## What this task involves
Each record must reappear in the answer exactly as it is written.

## Record excerpts

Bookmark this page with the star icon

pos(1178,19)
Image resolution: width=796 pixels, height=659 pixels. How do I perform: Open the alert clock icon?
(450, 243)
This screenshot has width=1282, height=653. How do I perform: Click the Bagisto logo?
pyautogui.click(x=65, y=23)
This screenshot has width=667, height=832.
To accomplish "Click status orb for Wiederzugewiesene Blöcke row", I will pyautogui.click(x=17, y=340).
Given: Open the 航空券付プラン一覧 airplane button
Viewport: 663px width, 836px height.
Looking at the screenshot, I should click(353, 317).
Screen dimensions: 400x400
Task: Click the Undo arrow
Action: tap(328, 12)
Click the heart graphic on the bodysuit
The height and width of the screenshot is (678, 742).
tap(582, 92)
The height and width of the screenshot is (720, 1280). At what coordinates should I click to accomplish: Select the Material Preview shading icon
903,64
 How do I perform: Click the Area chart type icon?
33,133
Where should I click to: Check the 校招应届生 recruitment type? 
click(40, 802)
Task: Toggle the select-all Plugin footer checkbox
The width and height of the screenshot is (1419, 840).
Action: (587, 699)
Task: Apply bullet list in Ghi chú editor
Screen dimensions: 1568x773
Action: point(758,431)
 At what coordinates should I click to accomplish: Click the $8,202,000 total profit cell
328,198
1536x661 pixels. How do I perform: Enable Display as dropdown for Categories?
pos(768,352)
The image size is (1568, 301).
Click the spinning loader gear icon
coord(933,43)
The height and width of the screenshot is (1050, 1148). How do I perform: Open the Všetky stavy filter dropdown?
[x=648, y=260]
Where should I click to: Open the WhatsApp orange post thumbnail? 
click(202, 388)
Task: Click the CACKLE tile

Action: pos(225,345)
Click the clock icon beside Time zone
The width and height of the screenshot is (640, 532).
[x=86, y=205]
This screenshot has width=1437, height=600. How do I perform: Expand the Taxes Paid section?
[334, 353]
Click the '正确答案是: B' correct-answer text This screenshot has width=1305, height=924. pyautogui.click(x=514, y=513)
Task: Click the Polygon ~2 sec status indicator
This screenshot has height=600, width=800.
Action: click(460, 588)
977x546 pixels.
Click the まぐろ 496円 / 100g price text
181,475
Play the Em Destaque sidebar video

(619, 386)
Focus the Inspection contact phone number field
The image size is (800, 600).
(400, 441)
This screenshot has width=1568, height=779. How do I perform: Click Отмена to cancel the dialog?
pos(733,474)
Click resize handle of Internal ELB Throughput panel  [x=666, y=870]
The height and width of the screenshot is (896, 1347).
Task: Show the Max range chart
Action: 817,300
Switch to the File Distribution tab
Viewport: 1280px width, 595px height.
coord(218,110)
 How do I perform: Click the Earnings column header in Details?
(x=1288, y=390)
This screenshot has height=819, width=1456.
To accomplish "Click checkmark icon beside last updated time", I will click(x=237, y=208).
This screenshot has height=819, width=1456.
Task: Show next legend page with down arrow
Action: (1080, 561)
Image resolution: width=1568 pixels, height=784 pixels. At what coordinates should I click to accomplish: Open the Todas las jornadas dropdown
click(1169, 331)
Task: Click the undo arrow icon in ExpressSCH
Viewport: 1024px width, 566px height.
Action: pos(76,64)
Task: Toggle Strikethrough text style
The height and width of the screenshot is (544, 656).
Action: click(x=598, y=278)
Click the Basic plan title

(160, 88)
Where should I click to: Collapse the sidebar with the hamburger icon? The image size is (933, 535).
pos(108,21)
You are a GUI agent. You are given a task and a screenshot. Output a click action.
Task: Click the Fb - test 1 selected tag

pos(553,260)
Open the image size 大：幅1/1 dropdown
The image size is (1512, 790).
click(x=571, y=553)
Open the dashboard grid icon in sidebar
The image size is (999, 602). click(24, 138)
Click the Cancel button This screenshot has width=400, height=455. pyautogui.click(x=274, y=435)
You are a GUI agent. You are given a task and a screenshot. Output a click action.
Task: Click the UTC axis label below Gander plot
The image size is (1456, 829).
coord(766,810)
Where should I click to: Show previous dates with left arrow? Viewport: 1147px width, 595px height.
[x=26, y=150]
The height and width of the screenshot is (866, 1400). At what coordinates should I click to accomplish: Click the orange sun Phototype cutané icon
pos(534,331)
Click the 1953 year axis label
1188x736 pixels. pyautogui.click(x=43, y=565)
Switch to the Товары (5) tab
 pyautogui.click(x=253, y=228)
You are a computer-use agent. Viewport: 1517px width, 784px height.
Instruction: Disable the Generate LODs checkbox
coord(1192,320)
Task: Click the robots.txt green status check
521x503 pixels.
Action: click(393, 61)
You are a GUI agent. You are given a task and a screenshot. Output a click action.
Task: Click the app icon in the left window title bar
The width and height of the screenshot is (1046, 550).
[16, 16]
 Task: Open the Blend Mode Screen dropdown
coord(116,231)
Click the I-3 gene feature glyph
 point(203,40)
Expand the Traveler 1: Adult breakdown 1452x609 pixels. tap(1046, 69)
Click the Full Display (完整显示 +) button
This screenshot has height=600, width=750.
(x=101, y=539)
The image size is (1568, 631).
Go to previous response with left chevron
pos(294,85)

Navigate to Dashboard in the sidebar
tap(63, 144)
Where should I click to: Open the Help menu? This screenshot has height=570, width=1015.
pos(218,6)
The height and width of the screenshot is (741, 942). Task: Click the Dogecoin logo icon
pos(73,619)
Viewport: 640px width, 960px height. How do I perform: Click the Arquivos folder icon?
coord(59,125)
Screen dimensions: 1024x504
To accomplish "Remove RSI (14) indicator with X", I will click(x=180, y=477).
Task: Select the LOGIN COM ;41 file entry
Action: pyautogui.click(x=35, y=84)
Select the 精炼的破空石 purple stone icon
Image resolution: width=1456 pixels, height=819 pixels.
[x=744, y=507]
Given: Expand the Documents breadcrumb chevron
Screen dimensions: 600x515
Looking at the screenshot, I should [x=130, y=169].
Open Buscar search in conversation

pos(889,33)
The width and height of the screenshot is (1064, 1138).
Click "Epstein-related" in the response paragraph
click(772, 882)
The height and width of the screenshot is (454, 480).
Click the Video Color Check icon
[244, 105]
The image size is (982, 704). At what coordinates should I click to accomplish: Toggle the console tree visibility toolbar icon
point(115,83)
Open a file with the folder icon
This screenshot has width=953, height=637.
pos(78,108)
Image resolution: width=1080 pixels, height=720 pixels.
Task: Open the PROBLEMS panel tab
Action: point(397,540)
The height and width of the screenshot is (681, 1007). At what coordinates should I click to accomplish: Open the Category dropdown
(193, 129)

## Exercise answer
Bookmark this page with the star icon

pos(1178,19)
Image resolution: width=796 pixels, height=659 pixels. How do I perform: Open the alert clock icon?
(450, 243)
This screenshot has width=1282, height=653. How do I perform: Click the Bagisto logo?
pyautogui.click(x=65, y=23)
This screenshot has width=667, height=832.
To accomplish "Click status orb for Wiederzugewiesene Blöcke row", I will pyautogui.click(x=17, y=340).
Given: Open the 航空券付プラン一覧 airplane button
Viewport: 663px width, 836px height.
Looking at the screenshot, I should click(353, 317).
Screen dimensions: 400x400
Task: Click the Undo arrow
Action: tap(328, 12)
Click the heart graphic on the bodysuit
The height and width of the screenshot is (678, 742).
tap(582, 92)
The height and width of the screenshot is (720, 1280). At what coordinates should I click to accomplish: Select the Material Preview shading icon
903,64
 How do I perform: Click the Area chart type icon?
33,133
Where should I click to: Check the 校招应届生 recruitment type? 
click(40, 802)
Task: Toggle the select-all Plugin footer checkbox
The width and height of the screenshot is (1419, 840).
Action: (587, 699)
Task: Apply bullet list in Ghi chú editor
Screen dimensions: 1568x773
Action: point(758,431)
 At what coordinates should I click to accomplish: Click the $8,202,000 total profit cell
328,198
1536x661 pixels. How do I perform: Enable Display as dropdown for Categories?
pos(768,352)
The image size is (1568, 301).
Click the spinning loader gear icon
coord(933,43)
The height and width of the screenshot is (1050, 1148). How do I perform: Open the Všetky stavy filter dropdown?
[x=648, y=260]
Where should I click to: Open the WhatsApp orange post thumbnail? 
click(202, 388)
Task: Click the CACKLE tile

Action: pos(225,345)
Click the clock icon beside Time zone
The width and height of the screenshot is (640, 532).
[x=86, y=205]
This screenshot has width=1437, height=600. How do I perform: Expand the Taxes Paid section?
[334, 353]
Click the '正确答案是: B' correct-answer text This screenshot has width=1305, height=924. pyautogui.click(x=514, y=513)
Task: Click the Polygon ~2 sec status indicator
This screenshot has height=600, width=800.
Action: click(460, 588)
977x546 pixels.
Click the まぐろ 496円 / 100g price text
181,475
Play the Em Destaque sidebar video

(619, 386)
Focus the Inspection contact phone number field
The image size is (800, 600).
(400, 441)
This screenshot has width=1568, height=779. How do I perform: Click Отмена to cancel the dialog?
pos(733,474)
Click resize handle of Internal ELB Throughput panel  [x=666, y=870]
The height and width of the screenshot is (896, 1347).
Task: Show the Max range chart
Action: 817,300
Switch to the File Distribution tab
Viewport: 1280px width, 595px height.
coord(218,110)
 How do I perform: Click the Earnings column header in Details?
(x=1288, y=390)
This screenshot has height=819, width=1456.
To accomplish "Click checkmark icon beside last updated time", I will click(x=237, y=208).
This screenshot has height=819, width=1456.
Task: Show next legend page with down arrow
Action: (1080, 561)
Image resolution: width=1568 pixels, height=784 pixels. At what coordinates should I click to accomplish: Open the Todas las jornadas dropdown
click(1169, 331)
Task: Click the undo arrow icon in ExpressSCH
Viewport: 1024px width, 566px height.
Action: pos(76,64)
Task: Toggle Strikethrough text style
The height and width of the screenshot is (544, 656).
Action: click(x=598, y=278)
Click the Basic plan title

(160, 88)
Where should I click to: Collapse the sidebar with the hamburger icon? The image size is (933, 535).
pos(108,21)
You are a GUI agent. You are given a task and a screenshot. Output a click action.
Task: Click the Fb - test 1 selected tag

pos(553,260)
Open the image size 大：幅1/1 dropdown
The image size is (1512, 790).
click(x=571, y=553)
Open the dashboard grid icon in sidebar
The image size is (999, 602). click(24, 138)
Click the Cancel button This screenshot has width=400, height=455. pyautogui.click(x=274, y=435)
You are a GUI agent. You are given a task and a screenshot. Output a click action.
Task: Click the UTC axis label below Gander plot
The image size is (1456, 829).
coord(766,810)
Where should I click to: Show previous dates with left arrow? Viewport: 1147px width, 595px height.
[x=26, y=150]
The height and width of the screenshot is (866, 1400). At what coordinates should I click to accomplish: Click the orange sun Phototype cutané icon
pos(534,331)
Click the 1953 year axis label
1188x736 pixels. pyautogui.click(x=43, y=565)
Switch to the Товары (5) tab
 pyautogui.click(x=253, y=228)
You are a computer-use agent. Viewport: 1517px width, 784px height.
Instruction: Disable the Generate LODs checkbox
coord(1192,320)
Task: Click the robots.txt green status check
521x503 pixels.
Action: click(393, 61)
You are a GUI agent. You are given a task and a screenshot. Output a click action.
Task: Click the app icon in the left window title bar
The width and height of the screenshot is (1046, 550).
[16, 16]
 Task: Open the Blend Mode Screen dropdown
coord(116,231)
Click the I-3 gene feature glyph
 point(203,40)
Expand the Traveler 1: Adult breakdown 1452x609 pixels. tap(1046, 69)
Click the Full Display (完整显示 +) button
This screenshot has height=600, width=750.
(x=101, y=539)
The image size is (1568, 631).
Go to previous response with left chevron
pos(294,85)

Navigate to Dashboard in the sidebar
tap(63, 144)
Where should I click to: Open the Help menu? This screenshot has height=570, width=1015.
pos(218,6)
The height and width of the screenshot is (741, 942). Task: Click the Dogecoin logo icon
pos(73,619)
Viewport: 640px width, 960px height. How do I perform: Click the Arquivos folder icon?
coord(59,125)
Screen dimensions: 1024x504
To accomplish "Remove RSI (14) indicator with X", I will click(x=180, y=477).
Task: Select the LOGIN COM ;41 file entry
Action: pyautogui.click(x=35, y=84)
Select the 精炼的破空石 purple stone icon
Image resolution: width=1456 pixels, height=819 pixels.
[x=744, y=507]
Given: Expand the Documents breadcrumb chevron
Screen dimensions: 600x515
Looking at the screenshot, I should [x=130, y=169].
Open Buscar search in conversation

pos(889,33)
The width and height of the screenshot is (1064, 1138).
Click "Epstein-related" in the response paragraph
click(772, 882)
The height and width of the screenshot is (454, 480).
Click the Video Color Check icon
[244, 105]
The image size is (982, 704). At what coordinates should I click to accomplish: Toggle the console tree visibility toolbar icon
point(115,83)
Open a file with the folder icon
This screenshot has width=953, height=637.
pos(78,108)
Image resolution: width=1080 pixels, height=720 pixels.
Task: Open the PROBLEMS panel tab
Action: point(397,540)
The height and width of the screenshot is (681, 1007). At what coordinates should I click to accomplish: Open the Category dropdown
(193, 129)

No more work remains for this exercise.